Validating input variables using JSON syntax

I’m trying to create a condition for validating an input variable in a file named variables.tf.json. The condition is to use regex to make sure an input IP address is made up of 4 octets of 1-3 digits each (I didn’t want to go as far as verifying each octet is between 0-255, at least not yet). The relevant portion looks like this:

variables.tf.json

{
    "variable" : {
        "ipv4_address" : {
            "description" : "IPv4 address to assign to network interface.",
            "type" : "string",
            "validation"  : {
                "condition" : "${can(regex(\"\\d{1,3}\\.\\d{1,3}\\.\\d{1,3}\\.\\d{1,3}\", var.ipv4_address))}",
                "error_message" : "The IP address is not properly formed."
            }
        }
    }
}

The error message returned is

╷
│ Error: Invalid variable validation condition
│
│   on variables.tf.json line 39, in variable.ipv4_address.validation:
│   39:                 "condition"     : "${can(regex(\"\\d{1,3}\\.\\d{1,3}\\.\\d{1,3}\\.\\d{1,3}\", var.ipv4_address))}",
│
│ The condition for variable "ipv4_address" must refer to var.ipv4_address in order to test incoming values.
╵

I have a condition on another variable which DOES work:

"condition" : "${contains([\"server\", \"workstation\"], var.os_type)}",

I suspect it may have something to do with the nested can(regex()) function calls in the first condition not being interpreted correctly, since the working condition only has one function call to contains().

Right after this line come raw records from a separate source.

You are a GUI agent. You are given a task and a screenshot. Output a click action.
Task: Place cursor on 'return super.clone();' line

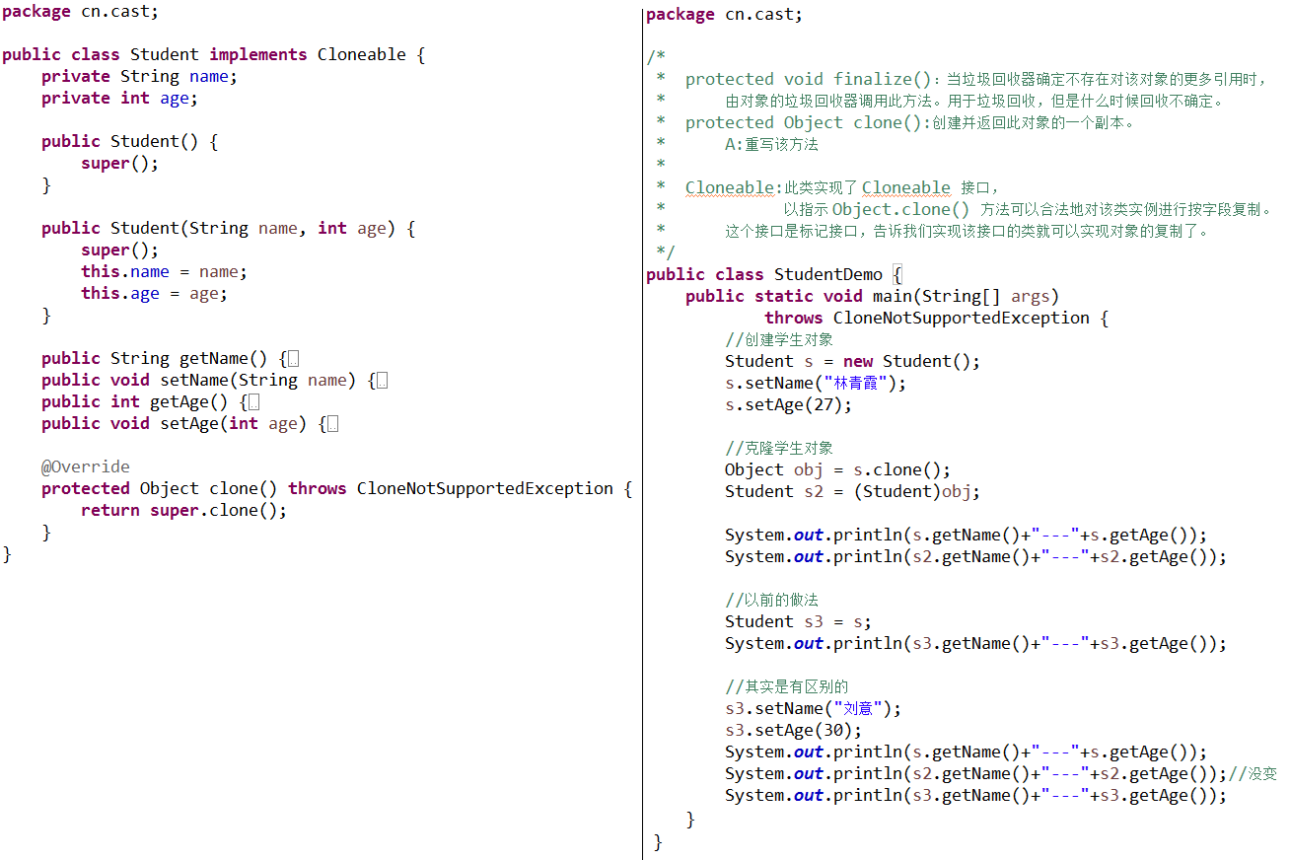click(183, 510)
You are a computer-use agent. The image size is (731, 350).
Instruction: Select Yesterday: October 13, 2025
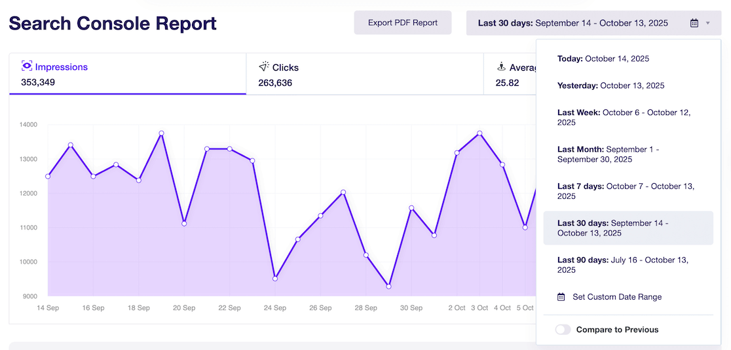pyautogui.click(x=610, y=86)
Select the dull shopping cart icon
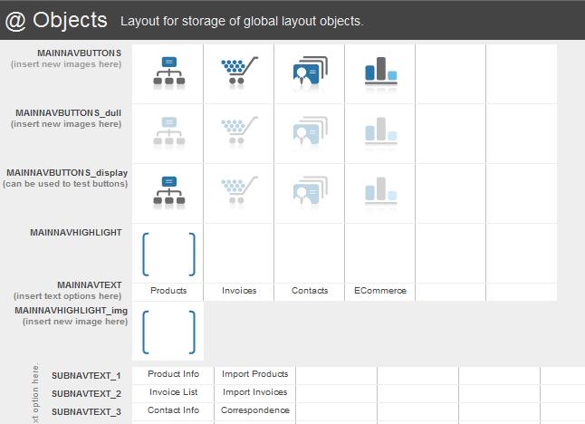This screenshot has width=585, height=424. (238, 131)

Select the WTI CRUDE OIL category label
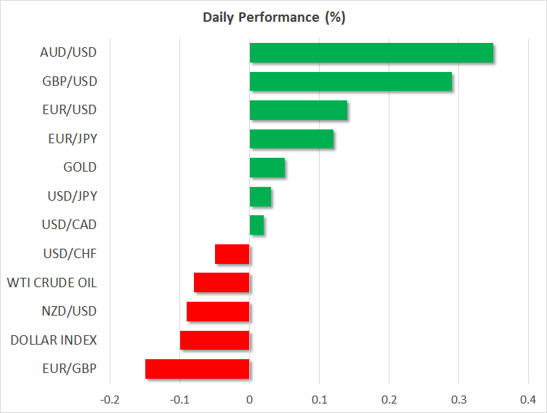[52, 282]
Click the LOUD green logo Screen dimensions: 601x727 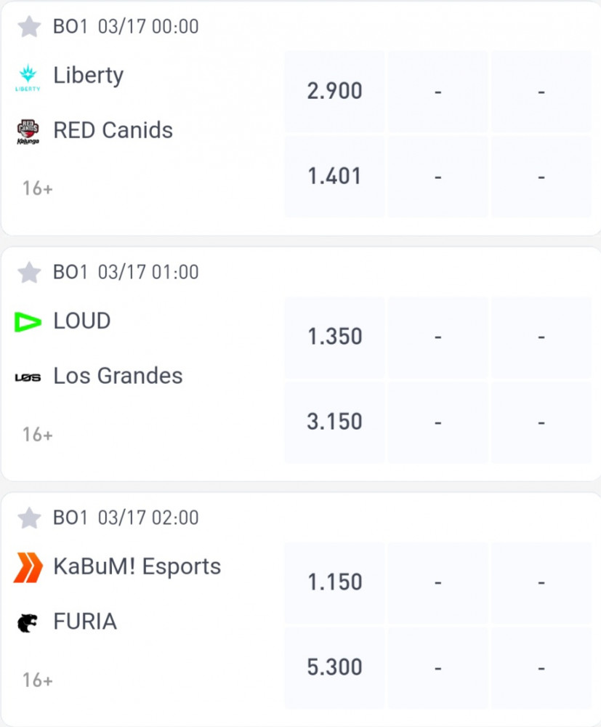tap(28, 322)
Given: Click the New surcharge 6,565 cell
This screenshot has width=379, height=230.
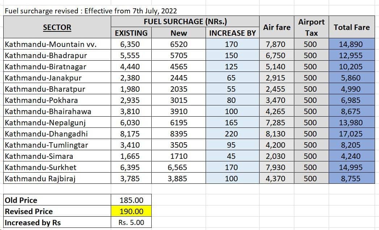Looking at the screenshot, I should coord(178,167).
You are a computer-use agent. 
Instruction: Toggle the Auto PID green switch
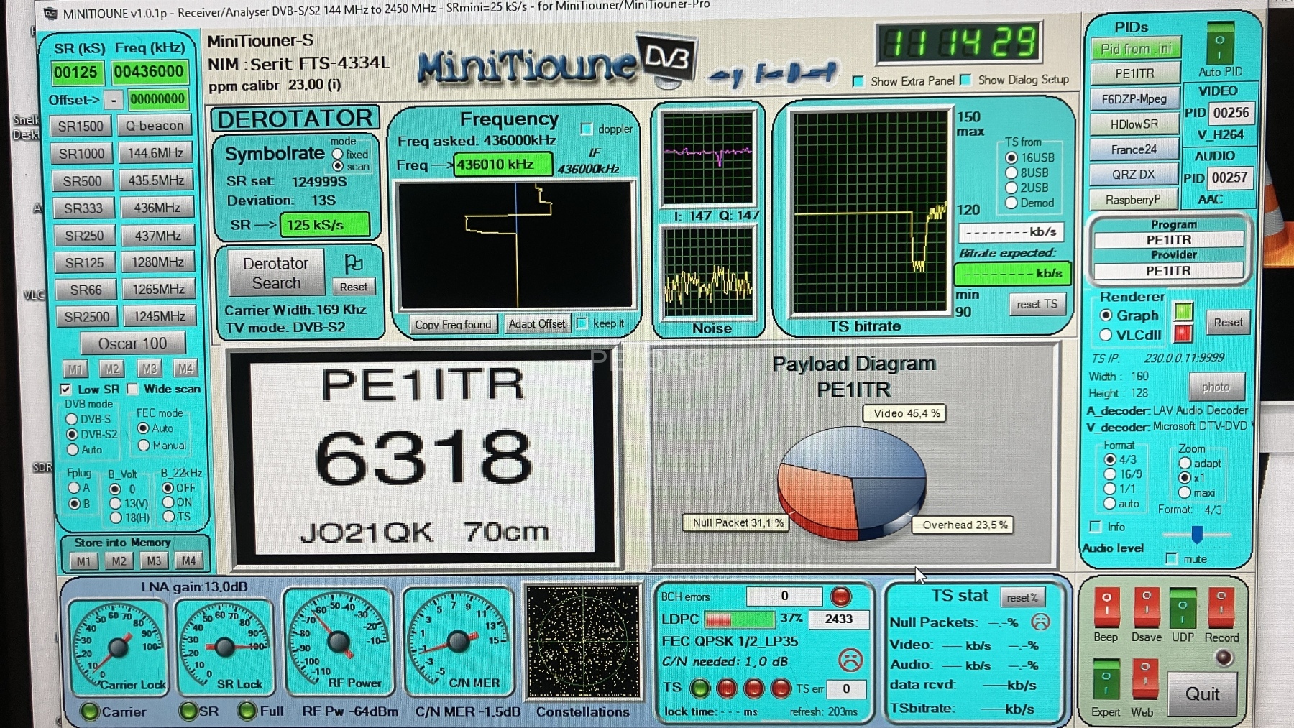tap(1220, 45)
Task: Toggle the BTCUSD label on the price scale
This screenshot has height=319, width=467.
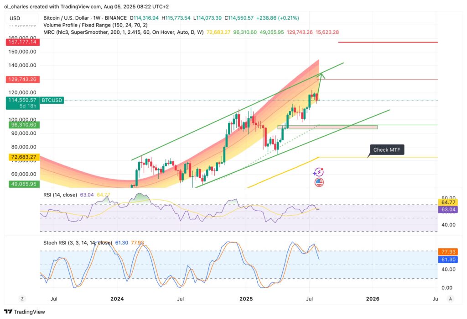Action: (x=52, y=100)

I have tried enclosing var.ipv4_address in a nested ${ } interpolation, as well as enclosing the entire call to regex() in ${ }, but with no luck.

How can I correct the syntax to allow what I’m trying to accomplish? Or, if I’m making a dumb mistake, can someone kindly point out where I made the mistake? Thanks!

I managed to get it working. I ran the following using terraform console:

jsonencode("\\d{1,3}\\.\\d{1,3}\\.\\d{1,3}\\.\\d{1,3}")

which returned:

"\"\\\\d{1,3}\\\\.\\\\d{1,3}\\\\.\\\\d{1,3}\\\\.\\\\d{1,3}\""

The working validation condition now looks like:

"condition" : "${can(regex(\"\\\\d{1,3}\\\\.\\\\d{1,3}\\\\.\\\\d{1,3}\\\\.\\\\d{1,3}\", var.ipv4_address))}",

Heck of a lot of backslashes, but it was a learning experience nonetheless.

An alternative means to create the same condition:
condition= can(cidrsubnet("${var.ipv4_address}/32",0,0))

Hi @howardj99,

Indeed, one downside of the JSON syntax variant is that it is constrained by JSON string syntax and it happens to use the same escaping character as Terraform’s expression language does, which in turn is the same escaping character that regular expression syntax uses, and so you can end up needing multiple levels of escaping in some extreme cases like this.

The Terraform JSON syntax variant is intended primarily for situations where the files are being generated programmatically, rather than hand-written. In that case, you can at least delegate one level of escaping to the JSON encoding library in whatever language you are using to generate the JSON, and then only need to worry about the escaping that would normally be needed in a Terraform string template in the native syntax.